### Stored data entries
────────────────

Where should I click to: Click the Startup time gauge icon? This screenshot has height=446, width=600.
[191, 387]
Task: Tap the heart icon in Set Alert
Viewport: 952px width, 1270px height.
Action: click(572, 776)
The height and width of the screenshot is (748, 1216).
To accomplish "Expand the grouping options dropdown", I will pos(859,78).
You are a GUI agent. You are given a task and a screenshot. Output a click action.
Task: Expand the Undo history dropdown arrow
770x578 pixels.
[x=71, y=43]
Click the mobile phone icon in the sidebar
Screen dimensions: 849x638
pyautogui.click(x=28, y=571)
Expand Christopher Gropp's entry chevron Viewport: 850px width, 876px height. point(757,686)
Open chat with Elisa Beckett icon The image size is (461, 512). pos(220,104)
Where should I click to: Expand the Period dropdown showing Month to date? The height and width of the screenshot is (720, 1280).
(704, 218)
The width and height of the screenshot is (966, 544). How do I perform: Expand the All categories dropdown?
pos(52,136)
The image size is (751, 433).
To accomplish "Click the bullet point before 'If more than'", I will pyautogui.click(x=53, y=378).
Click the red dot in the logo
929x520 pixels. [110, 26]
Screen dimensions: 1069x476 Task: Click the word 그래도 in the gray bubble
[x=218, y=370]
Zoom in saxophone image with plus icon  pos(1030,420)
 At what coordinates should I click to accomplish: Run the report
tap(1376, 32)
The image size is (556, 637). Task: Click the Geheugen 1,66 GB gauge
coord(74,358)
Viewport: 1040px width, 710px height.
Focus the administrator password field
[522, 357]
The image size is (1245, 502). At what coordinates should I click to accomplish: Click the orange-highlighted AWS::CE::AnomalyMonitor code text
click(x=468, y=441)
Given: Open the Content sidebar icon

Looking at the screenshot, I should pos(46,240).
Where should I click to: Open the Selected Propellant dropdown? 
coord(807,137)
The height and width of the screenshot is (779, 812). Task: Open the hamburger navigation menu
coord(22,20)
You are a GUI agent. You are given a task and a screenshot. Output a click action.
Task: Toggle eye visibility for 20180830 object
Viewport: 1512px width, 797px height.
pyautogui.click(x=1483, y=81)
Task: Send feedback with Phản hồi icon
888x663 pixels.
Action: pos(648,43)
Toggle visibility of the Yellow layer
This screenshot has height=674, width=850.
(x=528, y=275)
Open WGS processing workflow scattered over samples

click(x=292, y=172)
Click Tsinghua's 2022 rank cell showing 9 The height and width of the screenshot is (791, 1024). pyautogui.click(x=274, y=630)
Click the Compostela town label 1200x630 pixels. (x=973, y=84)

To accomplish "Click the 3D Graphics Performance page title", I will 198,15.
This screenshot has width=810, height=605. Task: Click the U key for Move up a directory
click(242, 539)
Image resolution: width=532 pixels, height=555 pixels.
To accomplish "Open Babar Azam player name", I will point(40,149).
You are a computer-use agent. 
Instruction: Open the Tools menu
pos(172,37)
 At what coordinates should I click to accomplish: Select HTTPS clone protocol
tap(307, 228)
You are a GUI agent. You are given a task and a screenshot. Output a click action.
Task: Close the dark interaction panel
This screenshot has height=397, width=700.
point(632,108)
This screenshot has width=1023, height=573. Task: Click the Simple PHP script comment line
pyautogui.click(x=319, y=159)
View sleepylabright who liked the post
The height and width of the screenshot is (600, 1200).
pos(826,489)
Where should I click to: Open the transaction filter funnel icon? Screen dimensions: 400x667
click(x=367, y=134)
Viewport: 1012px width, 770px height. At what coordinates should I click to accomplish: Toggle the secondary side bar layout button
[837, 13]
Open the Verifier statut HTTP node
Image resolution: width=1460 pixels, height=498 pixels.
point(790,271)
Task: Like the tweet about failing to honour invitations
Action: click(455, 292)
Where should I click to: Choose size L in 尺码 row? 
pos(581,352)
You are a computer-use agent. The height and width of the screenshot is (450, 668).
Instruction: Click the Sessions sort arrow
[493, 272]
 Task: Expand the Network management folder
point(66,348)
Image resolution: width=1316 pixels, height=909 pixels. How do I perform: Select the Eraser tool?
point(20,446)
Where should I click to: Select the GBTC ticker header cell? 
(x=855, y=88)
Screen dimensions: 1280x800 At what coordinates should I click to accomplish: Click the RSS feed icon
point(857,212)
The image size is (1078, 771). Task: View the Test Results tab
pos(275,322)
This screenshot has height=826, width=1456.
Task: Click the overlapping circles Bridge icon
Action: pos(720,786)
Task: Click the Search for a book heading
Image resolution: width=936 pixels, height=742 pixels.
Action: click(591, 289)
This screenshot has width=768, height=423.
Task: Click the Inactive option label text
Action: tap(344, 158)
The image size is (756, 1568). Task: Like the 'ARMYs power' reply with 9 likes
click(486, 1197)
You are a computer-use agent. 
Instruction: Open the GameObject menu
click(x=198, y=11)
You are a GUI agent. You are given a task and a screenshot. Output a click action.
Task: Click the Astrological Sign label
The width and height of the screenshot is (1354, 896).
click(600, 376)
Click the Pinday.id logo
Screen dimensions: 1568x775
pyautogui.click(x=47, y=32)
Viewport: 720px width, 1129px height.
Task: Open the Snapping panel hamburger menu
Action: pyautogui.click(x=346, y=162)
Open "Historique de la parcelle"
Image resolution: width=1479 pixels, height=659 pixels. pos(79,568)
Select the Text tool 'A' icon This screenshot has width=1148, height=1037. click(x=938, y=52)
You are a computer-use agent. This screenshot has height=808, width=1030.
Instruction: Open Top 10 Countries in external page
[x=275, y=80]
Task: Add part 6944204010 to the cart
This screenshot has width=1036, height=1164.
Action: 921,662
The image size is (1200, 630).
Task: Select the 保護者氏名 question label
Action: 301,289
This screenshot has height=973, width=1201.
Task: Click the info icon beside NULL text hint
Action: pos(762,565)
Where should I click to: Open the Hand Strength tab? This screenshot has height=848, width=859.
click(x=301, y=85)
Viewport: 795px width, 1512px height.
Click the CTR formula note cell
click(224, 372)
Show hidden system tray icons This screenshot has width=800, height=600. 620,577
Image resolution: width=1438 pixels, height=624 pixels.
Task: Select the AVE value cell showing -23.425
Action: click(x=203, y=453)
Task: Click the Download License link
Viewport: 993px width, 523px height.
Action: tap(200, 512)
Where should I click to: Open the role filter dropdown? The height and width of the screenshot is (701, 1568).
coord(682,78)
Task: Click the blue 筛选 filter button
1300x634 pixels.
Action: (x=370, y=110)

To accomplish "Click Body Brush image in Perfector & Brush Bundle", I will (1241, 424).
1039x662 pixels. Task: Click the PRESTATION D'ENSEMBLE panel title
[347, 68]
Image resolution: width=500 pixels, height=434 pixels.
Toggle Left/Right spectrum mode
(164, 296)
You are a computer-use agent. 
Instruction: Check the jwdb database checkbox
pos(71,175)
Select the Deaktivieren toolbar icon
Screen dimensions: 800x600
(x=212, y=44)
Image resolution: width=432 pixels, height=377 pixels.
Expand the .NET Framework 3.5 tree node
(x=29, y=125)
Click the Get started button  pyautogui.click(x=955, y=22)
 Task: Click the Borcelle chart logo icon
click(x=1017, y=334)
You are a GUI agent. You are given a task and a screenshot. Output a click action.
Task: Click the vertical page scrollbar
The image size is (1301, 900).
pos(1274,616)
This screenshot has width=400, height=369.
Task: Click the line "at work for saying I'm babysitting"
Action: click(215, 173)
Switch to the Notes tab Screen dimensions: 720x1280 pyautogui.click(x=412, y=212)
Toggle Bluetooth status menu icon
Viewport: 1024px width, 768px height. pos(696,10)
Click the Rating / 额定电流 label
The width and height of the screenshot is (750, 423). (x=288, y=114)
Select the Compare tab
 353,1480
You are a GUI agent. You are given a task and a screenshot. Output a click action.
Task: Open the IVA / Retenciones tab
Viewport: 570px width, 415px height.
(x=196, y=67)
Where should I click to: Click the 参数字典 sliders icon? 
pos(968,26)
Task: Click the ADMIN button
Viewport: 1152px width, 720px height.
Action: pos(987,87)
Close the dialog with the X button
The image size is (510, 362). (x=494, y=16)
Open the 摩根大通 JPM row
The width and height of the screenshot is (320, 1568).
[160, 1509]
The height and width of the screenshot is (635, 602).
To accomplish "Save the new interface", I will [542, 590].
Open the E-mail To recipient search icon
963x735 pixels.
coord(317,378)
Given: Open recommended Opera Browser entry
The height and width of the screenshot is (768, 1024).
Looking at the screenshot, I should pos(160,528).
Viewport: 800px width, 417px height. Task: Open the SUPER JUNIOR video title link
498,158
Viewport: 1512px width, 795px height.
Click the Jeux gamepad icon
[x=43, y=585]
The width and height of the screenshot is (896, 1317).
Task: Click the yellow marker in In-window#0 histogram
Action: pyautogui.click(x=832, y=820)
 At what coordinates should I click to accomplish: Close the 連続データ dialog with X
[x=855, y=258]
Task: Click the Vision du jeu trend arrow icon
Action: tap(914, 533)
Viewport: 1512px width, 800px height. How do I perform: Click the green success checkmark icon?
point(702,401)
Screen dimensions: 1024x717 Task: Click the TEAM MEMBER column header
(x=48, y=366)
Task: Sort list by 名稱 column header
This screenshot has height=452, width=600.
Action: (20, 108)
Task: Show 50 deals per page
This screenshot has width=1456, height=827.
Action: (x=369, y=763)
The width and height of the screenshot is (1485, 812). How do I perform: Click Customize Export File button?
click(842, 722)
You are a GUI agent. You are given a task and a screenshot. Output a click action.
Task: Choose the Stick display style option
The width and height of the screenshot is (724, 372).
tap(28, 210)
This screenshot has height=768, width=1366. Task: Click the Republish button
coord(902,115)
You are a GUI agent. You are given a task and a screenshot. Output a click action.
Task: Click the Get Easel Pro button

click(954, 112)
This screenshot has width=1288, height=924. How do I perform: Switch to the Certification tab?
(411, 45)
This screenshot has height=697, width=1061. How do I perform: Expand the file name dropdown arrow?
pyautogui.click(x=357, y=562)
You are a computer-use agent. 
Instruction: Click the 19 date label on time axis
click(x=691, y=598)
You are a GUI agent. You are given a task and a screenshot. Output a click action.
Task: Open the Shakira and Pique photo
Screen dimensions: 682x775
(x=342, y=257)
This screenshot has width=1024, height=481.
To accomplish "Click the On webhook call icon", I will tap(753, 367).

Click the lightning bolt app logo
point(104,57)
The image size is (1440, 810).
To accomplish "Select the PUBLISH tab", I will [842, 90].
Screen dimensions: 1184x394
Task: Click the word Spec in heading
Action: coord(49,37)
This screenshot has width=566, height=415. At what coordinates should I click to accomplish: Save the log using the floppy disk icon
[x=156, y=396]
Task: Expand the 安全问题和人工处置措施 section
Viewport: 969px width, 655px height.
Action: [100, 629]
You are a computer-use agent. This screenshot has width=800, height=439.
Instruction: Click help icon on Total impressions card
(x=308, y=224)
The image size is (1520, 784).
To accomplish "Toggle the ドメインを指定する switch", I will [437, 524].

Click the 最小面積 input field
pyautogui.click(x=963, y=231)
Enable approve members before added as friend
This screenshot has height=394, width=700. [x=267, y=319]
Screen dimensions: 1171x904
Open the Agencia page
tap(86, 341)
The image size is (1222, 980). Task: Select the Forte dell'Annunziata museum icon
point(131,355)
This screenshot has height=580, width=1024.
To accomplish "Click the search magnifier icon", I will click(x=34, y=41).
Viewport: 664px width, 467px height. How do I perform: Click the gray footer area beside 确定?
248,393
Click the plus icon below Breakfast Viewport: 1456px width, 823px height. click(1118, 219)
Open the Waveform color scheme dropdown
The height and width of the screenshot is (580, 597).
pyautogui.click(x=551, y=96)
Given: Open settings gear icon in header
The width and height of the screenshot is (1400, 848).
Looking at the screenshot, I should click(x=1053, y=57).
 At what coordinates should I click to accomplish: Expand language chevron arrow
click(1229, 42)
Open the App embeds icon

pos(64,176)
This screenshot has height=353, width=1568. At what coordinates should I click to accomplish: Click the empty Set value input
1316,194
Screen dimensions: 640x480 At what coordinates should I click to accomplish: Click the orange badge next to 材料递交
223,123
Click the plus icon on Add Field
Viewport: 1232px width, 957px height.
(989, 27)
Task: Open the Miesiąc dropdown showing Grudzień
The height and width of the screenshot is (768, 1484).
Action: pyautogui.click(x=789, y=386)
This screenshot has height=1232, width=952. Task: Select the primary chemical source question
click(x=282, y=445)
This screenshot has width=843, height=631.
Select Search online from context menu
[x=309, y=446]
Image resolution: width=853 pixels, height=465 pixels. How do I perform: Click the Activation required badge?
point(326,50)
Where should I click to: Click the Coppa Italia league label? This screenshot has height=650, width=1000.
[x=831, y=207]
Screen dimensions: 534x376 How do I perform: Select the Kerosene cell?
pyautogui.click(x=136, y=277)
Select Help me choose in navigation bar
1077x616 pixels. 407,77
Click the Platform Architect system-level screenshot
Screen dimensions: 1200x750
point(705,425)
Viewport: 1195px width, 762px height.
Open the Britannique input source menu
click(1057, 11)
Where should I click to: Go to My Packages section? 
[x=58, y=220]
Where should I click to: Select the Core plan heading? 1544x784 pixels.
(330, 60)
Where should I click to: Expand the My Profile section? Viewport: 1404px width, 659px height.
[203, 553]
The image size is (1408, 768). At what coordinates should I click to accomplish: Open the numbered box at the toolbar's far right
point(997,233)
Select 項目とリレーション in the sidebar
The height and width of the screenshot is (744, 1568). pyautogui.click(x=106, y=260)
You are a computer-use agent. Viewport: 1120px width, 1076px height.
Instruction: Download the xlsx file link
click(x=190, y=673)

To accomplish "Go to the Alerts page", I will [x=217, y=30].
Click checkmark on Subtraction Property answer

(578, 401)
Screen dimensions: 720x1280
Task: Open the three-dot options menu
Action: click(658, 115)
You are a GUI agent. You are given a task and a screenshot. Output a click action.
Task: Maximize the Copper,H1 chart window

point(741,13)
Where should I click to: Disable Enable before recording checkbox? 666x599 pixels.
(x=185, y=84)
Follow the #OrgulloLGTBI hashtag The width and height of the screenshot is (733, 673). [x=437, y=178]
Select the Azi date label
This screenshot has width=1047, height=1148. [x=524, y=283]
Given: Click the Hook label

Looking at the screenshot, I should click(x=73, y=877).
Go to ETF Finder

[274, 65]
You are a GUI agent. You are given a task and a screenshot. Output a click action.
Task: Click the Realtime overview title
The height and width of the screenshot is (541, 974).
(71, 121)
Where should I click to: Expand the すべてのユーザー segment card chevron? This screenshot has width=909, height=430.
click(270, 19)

────────────────

### INSTRUCTIONS TO FOLLOW
The answer must be every line from the entries above that holds the string "entry".

### ANSWER SPACE
Expand Christopher Gropp's entry chevron Viewport: 850px width, 876px height. point(757,686)
Given: Open recommended Opera Browser entry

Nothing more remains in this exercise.